Thermo Fisher Scientific heeft smaak te pakken van modellering
Zo’n drie jaar geleden begon Thermo Fisher Scientific in Eindhoven aan een reis om modelgebaseerde ontwikkeling naar een hoger plan te tillen. In nauwe samenwerking startten software- en systeemarchitecten met de verkenning van verschillende technieken. Na pilots met onderzoekpartners maakt het bedrijf nu succesvolle stappen met commerciële tools van onder meer Axini en Obeo.
‘Voor onze transmissie-elektronenmicroscopen hebben we drie productfamilies: instapniveau, middenklasse en high-end’, zegt Olivier Rainaut, r&d-manager systeemarchitectuur bij Thermo Fisher Scientific in Eindhoven. ‘Binnen deze productlijnen, met alle opties en accessoires, hebben we meer dan duizend actieve configuraties. Dat is meer dan we r&d-engineers hebben in Eindhoven.’

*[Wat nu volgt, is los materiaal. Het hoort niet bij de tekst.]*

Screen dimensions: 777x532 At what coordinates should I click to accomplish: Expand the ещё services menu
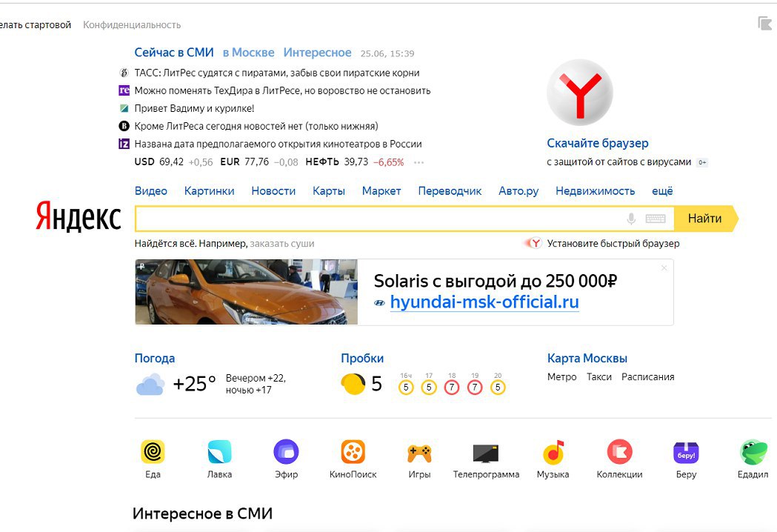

Deze ingenieurs, nu bijna vierhonderd in getal, doen niet alleen r&d. ‘Onze systemen blijven twintig jaar of langer actief. Al die tijd moeten ze beschikken over de nieuwste versies van de besturings- en applicatiesoftware, de juiste netwerkinstellingen en de nieuwste beveiligingspatches’, benadrukt Rainaut. ‘Ons werk houdt niet op als we een nieuwe module hebben ontwikkeld en geïmplementeerd; het is ook onze plicht om alles in de lucht en bruikbaar te houden.’
De sleutel tot het draaiende houden van alle systemen in het veld is volgens Rainauts collega Arjen Klomp goed interfacebeheer. ‘Gedurende hun levensduur worden de microscopen voortdurend geüpgraded en bijgewerkt met nieuwe hardware- en softwaremodules en -applicaties’, zegt de softwareontwikkelmanager. ‘We moeten niet alleen achterwaartse compatibiliteit met veel verschillende versies garanderen maar ook bewijzen dat wanneer we een interface wijzigen alles correct blijft werken.’ Om deze multidimensionale interfacebeheeruitdaging aan te gaan, investeert het Eindhovense r&d-team fors in modelgebaseerde systeemengineering (MBSE).
Softwaremodellen
De MBSE-push is ongeveer drie jaar geleden ingezet. ‘We merkten dat de toenemende complexiteit het onze engineers steeds moeilijker maakte om hun weg te vinden in het systeem- en softwareontwerp’, herinnert Klomp zich. ‘Dus hebben we besloten om een makkelijk toegankelijke kennisbank te bouwen die mensen kunnen raadplegen als ze vragen hebben over het systeem. Modellen spelen een grote rol bij het creëren van zo’n single source of truth.’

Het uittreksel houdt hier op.